正如马克思、列宁是少见的杰出人物一样,毛泽东也是-位不可多得的杰出人物。他不象马克思、列宁那样出生在一个文明的资产阶级家庭,而是生活在一个封建的农民家庭,但他天资聪颖,在学生时代就才华横溢、文思过人、品学兼优。在同学中,他被称为“伟器”、“毛奇”,是“身无半文,心忧天下”的人;在识才的教师中,他被视为“建国材”、“栋梁材”。毛泽东思学如渴,有锲而不舍之精神和所向披靡之风格。特别是在湖南一师求学及在湖南省立图书馆自学期间,他打下了深厚的学问功底,以文、哲、政、史、地等科的造诣之为最,他那时已经在思考如何“从哲学伦理学入手,改造哲学、改造伦理学,根本上变换全国之思想。”他也酷爱体育锻炼,“文明其精神,野蛮其体魄”是他的座右铭。相对完善的“固定知识”结构和强健的身体,为毛泽东后来担负起中国革命的重任提供了极好的基础。正是从这里出发,毛泽东在漫长的革命生涯中,在沸腾的历史巫锅里,使自己的精神不断受到炉炖和陶冶,使自己的思想不断得以发展、丰富并达到成熟,从而留下深刻地揭示社会人生哲理的绝世之作。

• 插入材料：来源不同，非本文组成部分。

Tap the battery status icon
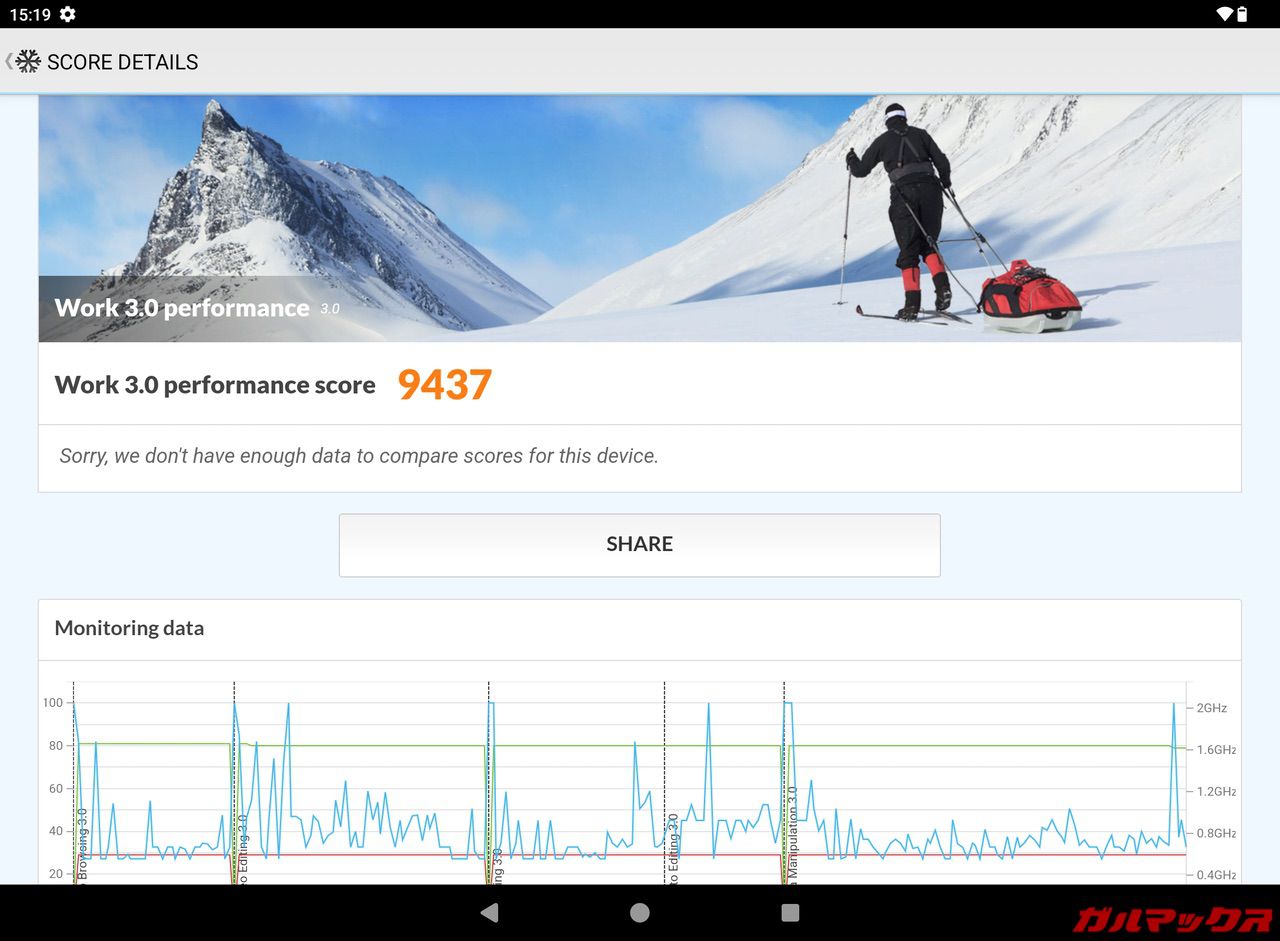 (1242, 14)
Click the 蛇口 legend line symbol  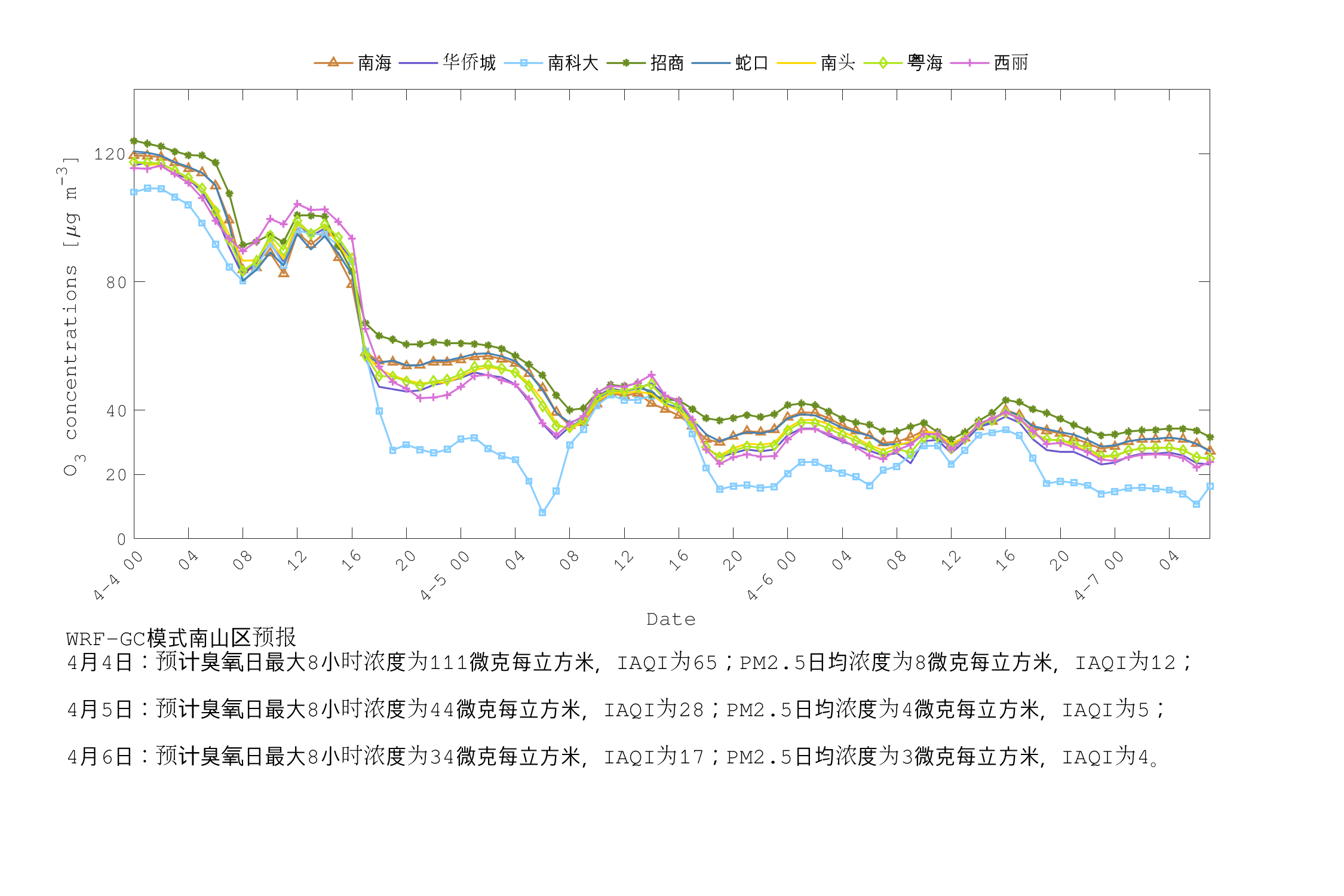[x=711, y=62]
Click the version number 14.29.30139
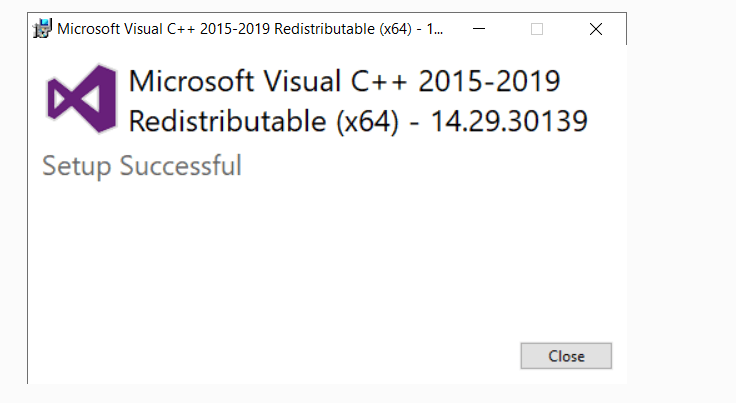 509,121
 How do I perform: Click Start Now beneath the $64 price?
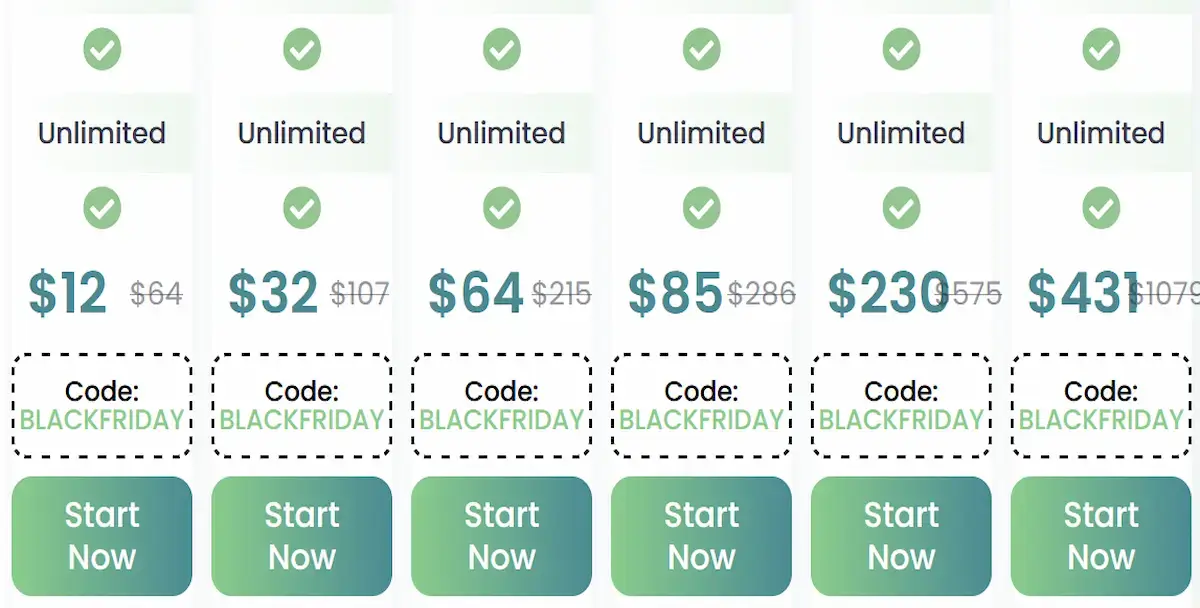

从哲学意义上讲,如果说,马克思在《资本论》中第一次系统地分析了新生资本主义社会的内在矛盾及其演进和崩溃机制,从而建构了“《资本论》的逻辑”;列宁在探讨帝国主义时代无产阶级如何打碎资产阶级国家机器时,使认识论和辩证法统一起来,并企图提炼出“辩证法的要素”,描绘一个以“对立统一”为核心的马克思主义辩证法的草图;毛泽东则在把马克思列宁主义与中国革命实践相结合的过程中,在自己的军事、政治、哲学等著作里,把马克思的哲学思想和列宁的哲学思想,即唯物主义的辩证法和认识论,与思想方法、工作方法和领导方法结合起来,使自己的哲学带有明显的方法论特征。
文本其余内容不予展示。